Pescare cadaveri nel Fiume Giallo, in Cina, è una pratica antica. Ma se un tempo era un servizio alla comunità, oggi c’è chi lo fa come lavoro e anche remunerativo.

MORTE PER ACQUA – Attraversata da due dei più lunghi e vasti corsi d’acqua al mondo, il Fiume Giallo (settimo per lunghezza e secondo in Cina) e lo Yangtze (terzo al mondo per lunghezza), la Cina è sempre dipesa da questi fiumi. In tutti i sensi, purtroppo. E’ inevitabile che corsi d’acqua così vasti oltre a portare la vita, portino anche la morte. Così accadeva sin da secoli che i pescatori si imbattessero in cadaveri finiti nell’acqua per i più svariati motivi. Li recuperavano e facevano in modo che fossero restituiti alle famiglie. Era un atto di carità che veniva ricompensato con immensa gratitudine. Oggi invece la pratica del ripescaggio dei cadaveri continua sempre, ma c’è chi per fare questo si fa pagare. E anche bene.



CONDIZIONI DISUMANE – La Cina sta vivendo una trasformazione economica e sociale straordinaria. Un mondo che fino a un paio di decenni fa viveva isolato e con una economia di tipo quasi medievale, ha visto svilupparsi un boom industriale di proporzioni epiche, mai visto in precedenza. Il tutto in un sistema politico che non garantisce se non i minimi diritti civili e sindacali le poche volte che lo fa.

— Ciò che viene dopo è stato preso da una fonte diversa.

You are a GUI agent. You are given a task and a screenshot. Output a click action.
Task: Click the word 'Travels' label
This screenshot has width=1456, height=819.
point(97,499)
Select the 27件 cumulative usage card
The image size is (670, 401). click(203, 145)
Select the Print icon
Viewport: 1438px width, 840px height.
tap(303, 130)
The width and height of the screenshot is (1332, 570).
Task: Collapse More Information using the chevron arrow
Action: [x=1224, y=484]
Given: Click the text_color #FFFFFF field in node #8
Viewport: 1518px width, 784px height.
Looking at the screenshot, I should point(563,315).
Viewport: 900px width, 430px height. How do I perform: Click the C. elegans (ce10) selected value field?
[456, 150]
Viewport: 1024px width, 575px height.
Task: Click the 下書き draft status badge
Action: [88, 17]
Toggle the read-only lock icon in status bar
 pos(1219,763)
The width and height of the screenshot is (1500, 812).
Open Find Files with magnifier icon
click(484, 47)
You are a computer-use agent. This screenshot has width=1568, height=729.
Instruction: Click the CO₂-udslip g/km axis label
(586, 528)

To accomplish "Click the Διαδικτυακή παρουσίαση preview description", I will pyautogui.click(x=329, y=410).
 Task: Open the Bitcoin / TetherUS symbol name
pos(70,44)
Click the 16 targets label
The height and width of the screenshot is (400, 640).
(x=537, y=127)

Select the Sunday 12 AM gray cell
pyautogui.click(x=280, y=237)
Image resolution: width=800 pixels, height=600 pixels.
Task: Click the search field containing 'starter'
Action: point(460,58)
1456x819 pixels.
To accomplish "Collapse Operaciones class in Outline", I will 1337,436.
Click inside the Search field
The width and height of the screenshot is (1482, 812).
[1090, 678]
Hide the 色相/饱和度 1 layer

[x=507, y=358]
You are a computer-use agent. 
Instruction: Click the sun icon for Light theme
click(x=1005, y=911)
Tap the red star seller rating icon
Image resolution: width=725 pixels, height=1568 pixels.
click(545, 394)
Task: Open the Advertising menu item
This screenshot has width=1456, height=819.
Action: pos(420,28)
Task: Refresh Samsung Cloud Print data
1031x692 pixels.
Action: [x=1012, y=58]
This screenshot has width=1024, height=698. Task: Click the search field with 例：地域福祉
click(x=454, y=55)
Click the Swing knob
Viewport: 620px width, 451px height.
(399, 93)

Spesso e volentieri non c’è alcun rispetto per la vita umana dei lavoratori, che muoiono per situazioni lavorative al limite del sopportabile, così come l’inquinamento che in Cina raggiunge soglie micidiali. Tutto ciò ha portato ricchezza (per pochi) e condizioni di vita terribili, tanto che la Cina è oggi il paese con il più alto tasso mondiale di suicidi. Non solo: il 26% dei suicidi al mondo si tengono tutti in questo paese. La maggior parte di queste morti sono da addebitarsi alle donne. Soprattutto a quelle provenienti da ambienti di vita rurali, con un forte senso della famiglia e della comunità, che hanno provato a inserirsi in quelli industriali, disumanizzati e solitari. Il risultato è che nelle acque una volta gialle dell’appunto Fiume Giallo, di cadaveri se ne incontrano di continuo.
 



 

 

PESCATORE DI CADAVERI – Wei Xipeng, 55 anni, fa il pescatore di cadaveri. Fino a qualche anno fa raccoglieva pere e altri frutti, poi ha capito che pescare cadaveri era più remunerativo. Ma chi pensa a un cinico affarista, è meglio che sappia la sua storia. L’unico figlio di Xipeng annegò proprio in questo fiume. Ne cercò il corpo a lungo senza mai riuscire a trovarlo. Nel frattempo si imbattè in altri cadaveri cominciando a capire la natura della realtà del suo paese. “E’ il boom economico in Cina ad aver portato tante morti. La gran parte di questi cadaveri sono di persone suicide, oppure assassinate”. Non è solo, Xipeng, a fare questo lavoro, anzi. Ma lui è quello che ha il business più fiorente, se così si può dire. Recupera dagli 80 ai cento cadaveri all’anno. Il pagamento? Varia a seconda delle possibilità di chi cerca il proprio caro. A un contadino, Wei non chiederà più di 75 dollari. A un impiegato ne chiede 300 mentre se è una ditta che sta cercando un corpo, allora si farà pagare anche 450 dollari.



 

Ci sono anche cadaveri che nessuno vuole: “La maggior parte di questi appartiene a donne che venivano dalle campagne. La maggior parte di queste donne vengono assassinate e gettate nel fiume”. Xipeng ha trovato l’angolino giusto per coltivare i suoi affari. Circa una ventina di chilometri a sud di Lanzhou nella Cina nord occidentale in un posto dove una diga e una insenatura fanno sì che i cadaveri vengano in superficie. Li raccoglie, poi li porta in un angolo del fiume attrezzato dai pescatori e li lascia a galleggiare nell’acqua con i volti all’in giù in modo che i loro connotati si preservino e i parenti possano riconoscerli. Ma anche questo business sembra abbia i giorni contati. Alle autorità non piace questo tipo di attività e Xipeng è stato fermato diverse volte: “La polizia mi ha già multato diverse volte, a loro non piace quello che faccio. Non potrò più guadagnare quello che guadagno adesso”.